<i>Brucella</i>-Induced Impairment of Decidualization and Its Impact on Trophoblast Function and Inflammatory Profile

Brucella infection is associated with an increased risk of adverse obstetric outcomes in humans and animals. Decidualization, a process involving structural and functional changes in endometrial stromal cells, is essential for proper trophoblast implantation and placental development. Here we demonstrate that infection of human endometrial stromal cells (T-HESC cell line) with either B. abortus, B. suis or B. melitensis results in deficient decidualization (as revealed by reduced prolactin levels) and an increased production of proinflammatory chemokines (CXCL8 and CCL2) as compared to uninfected cells subjected to decidualization stimuli.
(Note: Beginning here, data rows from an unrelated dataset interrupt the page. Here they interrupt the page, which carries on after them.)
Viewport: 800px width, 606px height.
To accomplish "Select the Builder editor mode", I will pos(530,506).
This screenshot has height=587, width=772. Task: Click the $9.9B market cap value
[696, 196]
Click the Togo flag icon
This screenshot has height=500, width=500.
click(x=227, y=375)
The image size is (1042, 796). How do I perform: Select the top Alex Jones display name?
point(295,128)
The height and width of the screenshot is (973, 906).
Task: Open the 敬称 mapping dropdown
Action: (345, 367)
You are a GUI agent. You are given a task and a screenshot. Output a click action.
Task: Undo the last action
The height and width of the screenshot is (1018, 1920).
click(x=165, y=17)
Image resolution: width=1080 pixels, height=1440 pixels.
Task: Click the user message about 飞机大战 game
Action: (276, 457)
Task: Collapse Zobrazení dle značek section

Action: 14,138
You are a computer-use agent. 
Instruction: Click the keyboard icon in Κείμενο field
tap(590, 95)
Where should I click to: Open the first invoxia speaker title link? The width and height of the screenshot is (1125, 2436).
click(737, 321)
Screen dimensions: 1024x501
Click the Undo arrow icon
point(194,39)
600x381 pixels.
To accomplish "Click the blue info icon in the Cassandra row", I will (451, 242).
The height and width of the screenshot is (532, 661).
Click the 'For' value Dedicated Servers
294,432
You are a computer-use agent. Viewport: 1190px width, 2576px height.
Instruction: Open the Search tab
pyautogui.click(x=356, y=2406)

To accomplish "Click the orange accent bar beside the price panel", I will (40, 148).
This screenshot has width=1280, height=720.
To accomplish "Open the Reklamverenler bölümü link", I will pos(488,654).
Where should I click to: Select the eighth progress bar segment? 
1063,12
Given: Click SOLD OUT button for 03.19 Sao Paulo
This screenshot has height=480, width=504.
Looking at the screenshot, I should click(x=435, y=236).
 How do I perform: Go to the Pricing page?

In addition, conditioned media (CM) from infected decidualized T-HESC induced an inflammatory response (CXCL8, CCL2 and IL-6) in human trophoblasts (Swan-71 cell line) but reduced their ability to produce progesterone. Trophoblasts migration and their ability to invade the decidua and to undergo tubulogenesis, critical for proper implantation and placental development, are normally promoted by decidual cells. In contrast, we found that all these abilities were impaired when trophoblasts were preincubated with CM from Brucella-infected decidualized T-HESC cells, and this impairment was mediated, at least in part, by CXCL8 and CCL2. Moreover, infection of decidual stromal cells impaired the adhesion and spreading of blastocyst-like spheroids formed by Swan-71 cells. Brucella infection also affected the chemotactic capacity of decidual stromal cells for trophoblasts. Overall, these results suggest that Brucella infection of endometrial stromal cells impairs key processes required for successful implantation and placental development.